The call to set up worldwide refugee holding camps was initiated by British Prime Minister Tony Blair, who in 2003 advanced a “new vision for refugees.” Blair proposed the adoption of a “regional protection program” in the refugees’ countries of origin, plans which have now been adopted by the European Union (EU). The program envisages the construction of holding camps on the perimeter of the EU, in the transit states in northern Africa and on the EU’s eastern borders.
In the summer of 2004, German Foreign Minister Otto Schily (Social Democratic Party, SPD) advocated support for Blair’s proposal after hundreds of refugees were drowned in the Mediterranean Sea. Schily called for the establishment of refugee stations in North Africa, in which refugees and migrants could be “pre-sorted.” Travel to the EU would then be permitted for a few, while the overwhelming majority would be transported back to their country of origin.

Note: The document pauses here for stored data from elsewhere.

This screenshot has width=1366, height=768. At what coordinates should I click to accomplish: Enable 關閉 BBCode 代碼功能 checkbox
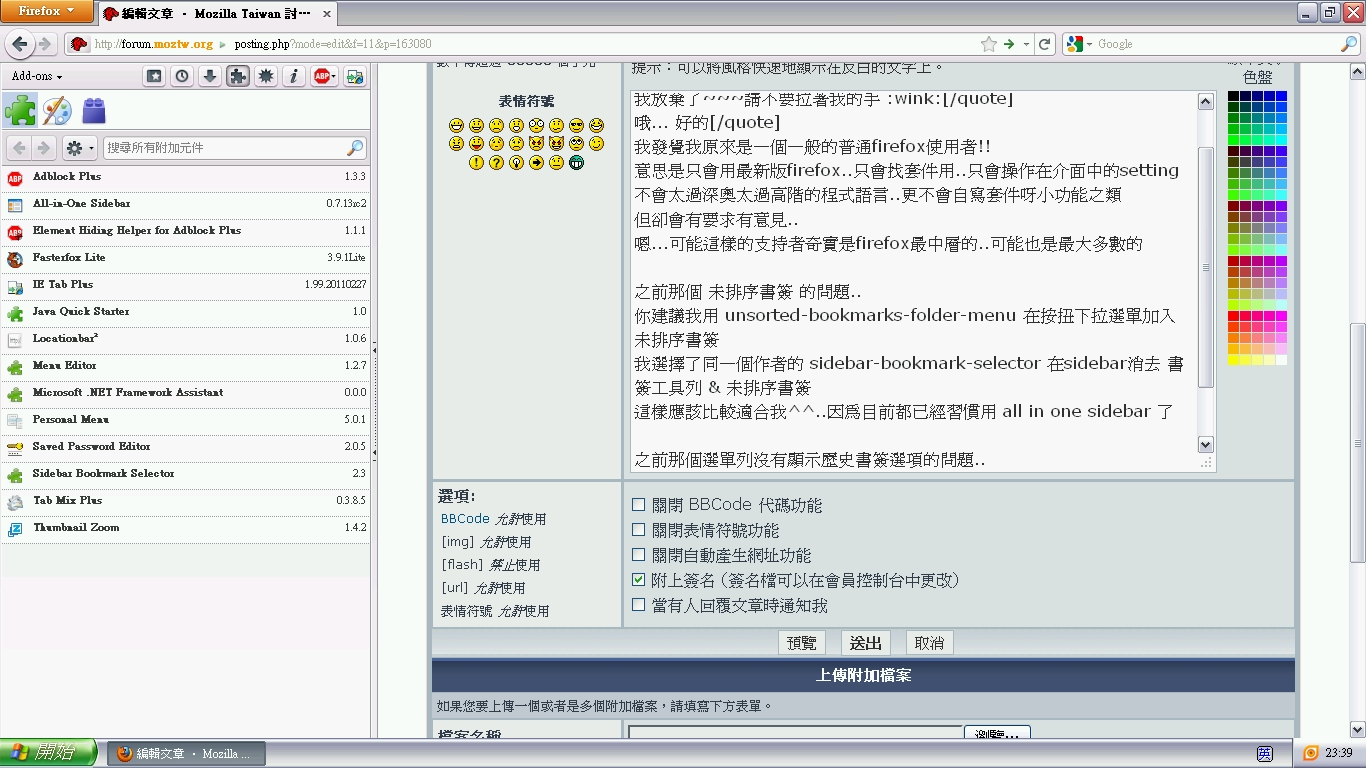point(639,505)
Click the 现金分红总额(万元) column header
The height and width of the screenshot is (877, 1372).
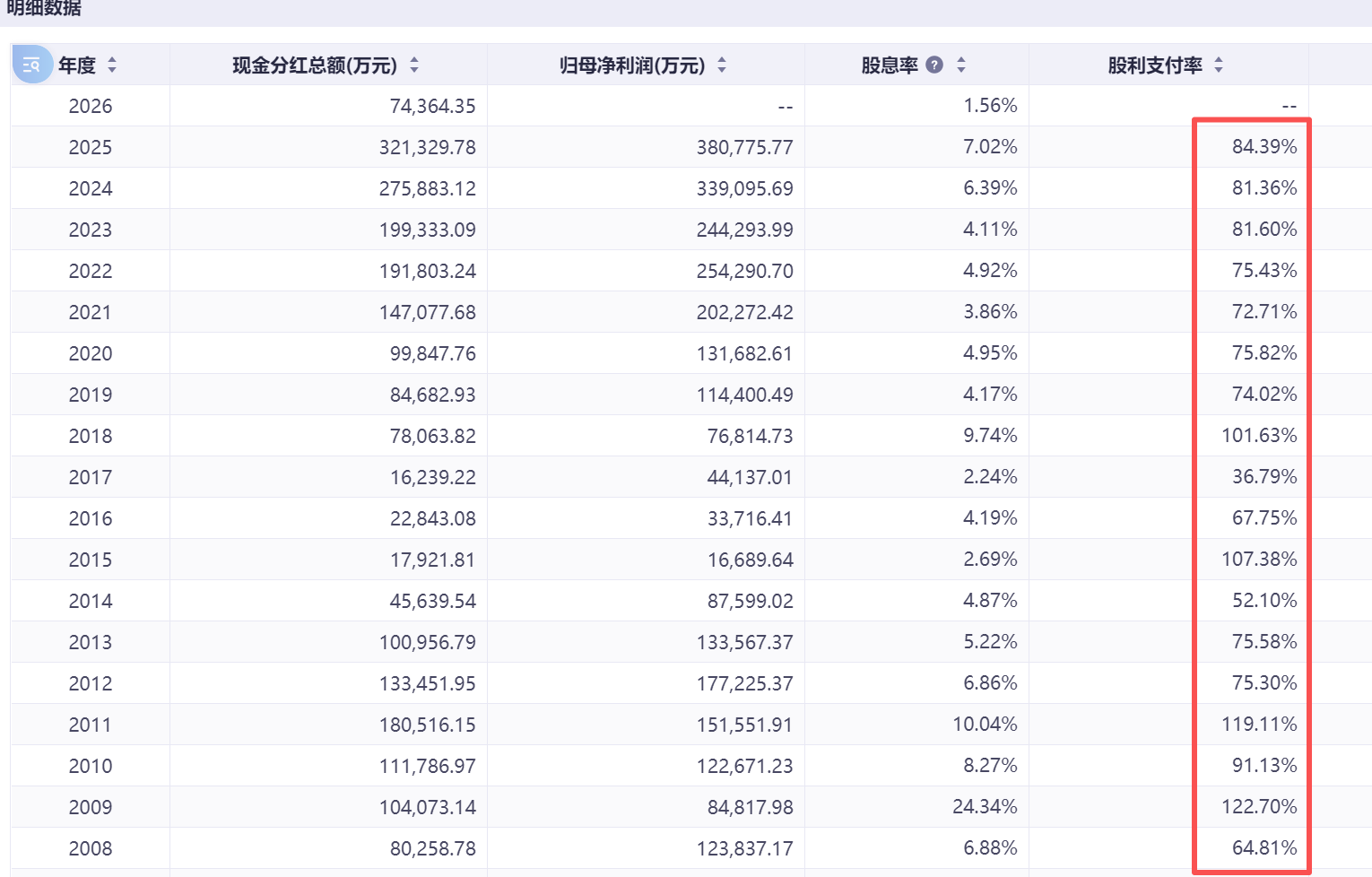click(x=314, y=65)
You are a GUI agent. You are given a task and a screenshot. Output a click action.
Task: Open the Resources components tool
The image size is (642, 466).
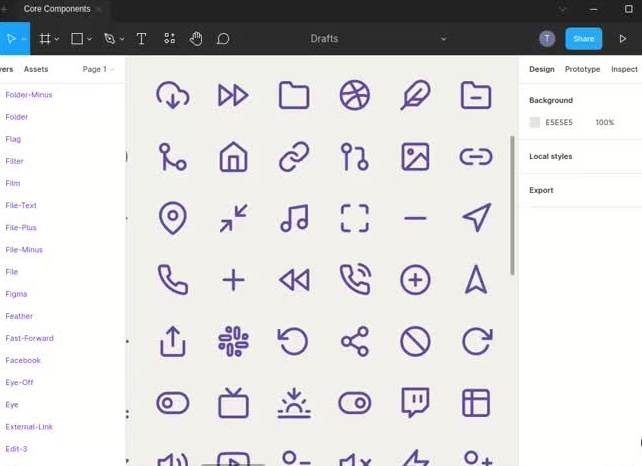coord(169,39)
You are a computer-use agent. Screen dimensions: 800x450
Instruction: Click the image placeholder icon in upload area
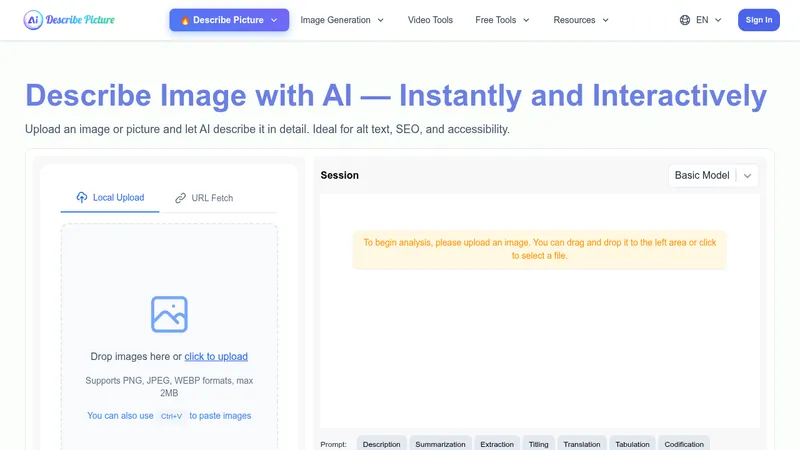169,314
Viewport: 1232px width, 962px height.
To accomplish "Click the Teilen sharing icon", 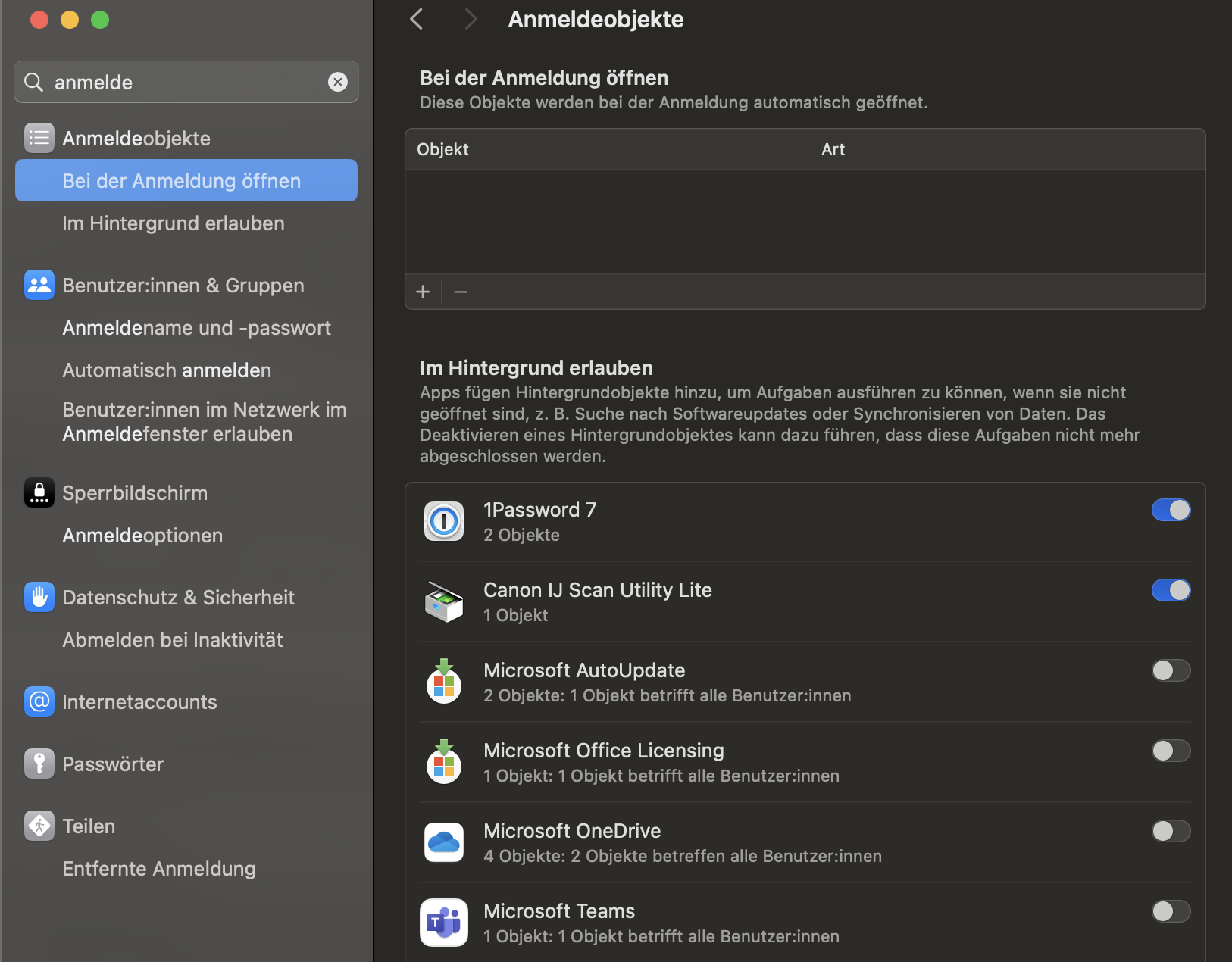I will tap(39, 826).
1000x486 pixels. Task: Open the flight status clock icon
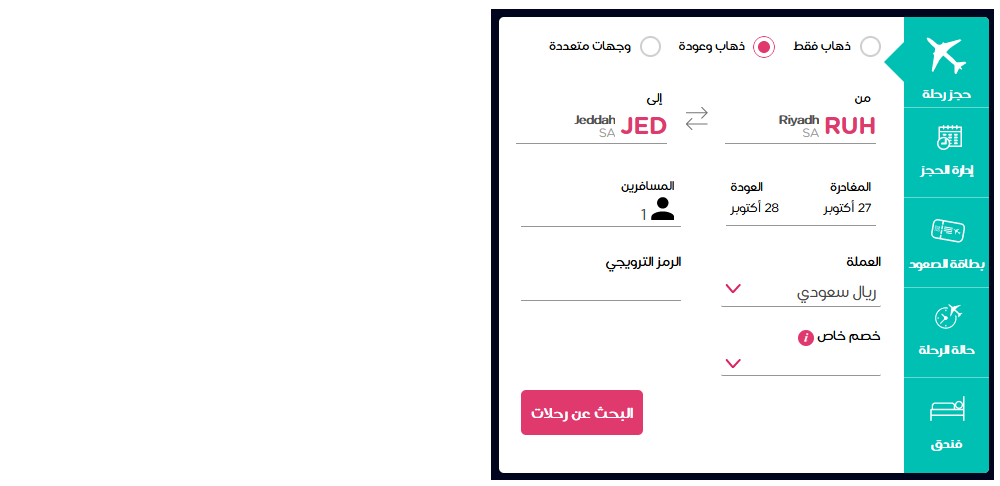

The EU has since fleshed out these original plans. In September 2004, an EU summit agreed to the Hague Program, which proposed closer cooperation with the refugees’ countries, the transit states and the office of the United Nations High Commissioner for Refugees (UNHCR). This represented a significant step toward the realisation of both refugee camps and deportation agreements with the African states.
These plans received additional impetus from the EU Commission, which invited individual states to set up the first camps as part of a pilot project. In particular, Italy and Germany moved quickly and conducted intensive work with Libya and Tunisia.
In his last days in office, during the informal meeting of the EU foreign ministers in Newcastle, England, German Foreign Minister Schily concretised plans for refugee camps.
His paper, cynically entitled “Effective Protection for Refugees: Fighting Effectively against Illegal Migration,” makes clear that such refugee camps would effectively bury the right of asylum. The camps would assess each refugee’s need for protection during a “screening process.” Such “screening” is not meant to be a regular assessment for asylum, but rather “to copy the process that the UNHCR implements in transit countries.” Every form of legal right of refugees would fall by the wayside, including those specified in the Geneva Refugee Convention.
For refugees whose applications are being assessed, safe third countries are to be found—outside the EU. The EU member countries would only “as an exception, within the realms of the humanitarian acceptance programs” accept refugees. Exceptions would not be permitted.
Schily wants to thereby wash his hands and those of the EU of the refugees. Deportations of those refugees who fail the assessment test would be delegated to so-called “holding states” where the camps are located. Schily also explained that it would not be a prerequisite for the “holding states” to have signed the Geneva Refugee Convention—it would suffice that they generally adhered to its standards.
Schily’s paper is aimed particularly at Libya, which has not yet signed any international legally binding treaty for the protection of refugees. For Schily and the EU, this is very convenient. They want to keep refugees in a regulation-free zone in which they are not covered by existing agreements and subject to international scrutiny, and from which they can be deported back to their home countries.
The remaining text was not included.